Yahoo's goal is to improve the relevancy of search, but there are a few people who disagree with Yahoo's approach.

"This seems like extra non-standardized code bloat," a commenter named 'Josh' wrote in response to Garg's post. "It should be the search engines' task to determine non-changing templated regions of a page."

The nocontent tag is supposed to help reduce the text complexity of a page by allowing a site owner to use the nocontent tag on templated areas such as navigation and ad placements.

"This tag is implying that Yahoo doesn't have the ability to determine what are templated regions of a page," Josh continued. "If you do have that ability, why add complexity?"

The other obvious issue is whether other search engines will follow suit in adopting the new nocontent tag. While Garg noted that he would want that, it is unclear if they will.

Google spokeswoman Katie Watson said the company is reviewing the possibility of supporting the nocontent tag.
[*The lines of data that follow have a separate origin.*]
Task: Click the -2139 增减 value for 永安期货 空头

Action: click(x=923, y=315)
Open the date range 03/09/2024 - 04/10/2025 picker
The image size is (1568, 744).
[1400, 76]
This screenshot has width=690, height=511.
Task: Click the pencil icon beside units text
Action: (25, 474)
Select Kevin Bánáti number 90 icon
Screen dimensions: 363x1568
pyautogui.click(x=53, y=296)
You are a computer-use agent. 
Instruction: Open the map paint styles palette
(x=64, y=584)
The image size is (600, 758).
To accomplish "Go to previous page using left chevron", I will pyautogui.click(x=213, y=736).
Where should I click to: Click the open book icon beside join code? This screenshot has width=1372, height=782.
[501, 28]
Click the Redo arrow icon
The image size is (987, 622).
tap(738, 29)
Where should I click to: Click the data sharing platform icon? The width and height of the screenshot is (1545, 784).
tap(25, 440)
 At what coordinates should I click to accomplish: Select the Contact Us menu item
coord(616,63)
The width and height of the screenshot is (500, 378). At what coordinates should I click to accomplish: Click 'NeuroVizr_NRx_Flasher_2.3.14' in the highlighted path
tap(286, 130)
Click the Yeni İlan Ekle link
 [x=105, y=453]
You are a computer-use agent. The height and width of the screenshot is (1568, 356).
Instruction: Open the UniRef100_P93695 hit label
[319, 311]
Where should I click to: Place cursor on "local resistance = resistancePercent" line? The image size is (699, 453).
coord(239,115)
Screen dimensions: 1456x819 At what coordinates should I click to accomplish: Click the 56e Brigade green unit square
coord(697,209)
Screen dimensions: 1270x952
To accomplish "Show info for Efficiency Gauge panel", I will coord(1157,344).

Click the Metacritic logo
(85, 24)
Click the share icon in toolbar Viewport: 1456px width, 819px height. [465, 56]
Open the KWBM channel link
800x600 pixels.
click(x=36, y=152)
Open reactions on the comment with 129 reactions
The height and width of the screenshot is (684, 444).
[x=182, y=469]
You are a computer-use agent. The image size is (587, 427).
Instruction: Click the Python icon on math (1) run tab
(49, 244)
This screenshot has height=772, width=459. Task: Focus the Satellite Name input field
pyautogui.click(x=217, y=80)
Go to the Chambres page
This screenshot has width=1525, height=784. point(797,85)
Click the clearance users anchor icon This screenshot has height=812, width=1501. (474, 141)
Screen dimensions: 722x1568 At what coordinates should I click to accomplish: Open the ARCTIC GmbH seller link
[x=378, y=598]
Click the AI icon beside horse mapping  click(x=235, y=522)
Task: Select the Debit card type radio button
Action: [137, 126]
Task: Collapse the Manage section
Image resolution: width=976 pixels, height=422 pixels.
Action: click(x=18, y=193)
"Google currently detects boilerplate text effectively, so we'll consider the overall value for users and webmasters," she said. "We're always working to improve our user experience."

Microsoft did not return a request for comment.

Cooperation between search engines on search standards has generally been a rare thing. In addition to the core robots.txt standard, which all search engines respect, Google, Yahoo and Microsoft now also respect the new sitemaps specification, which also helps crawlers find content on a Web site.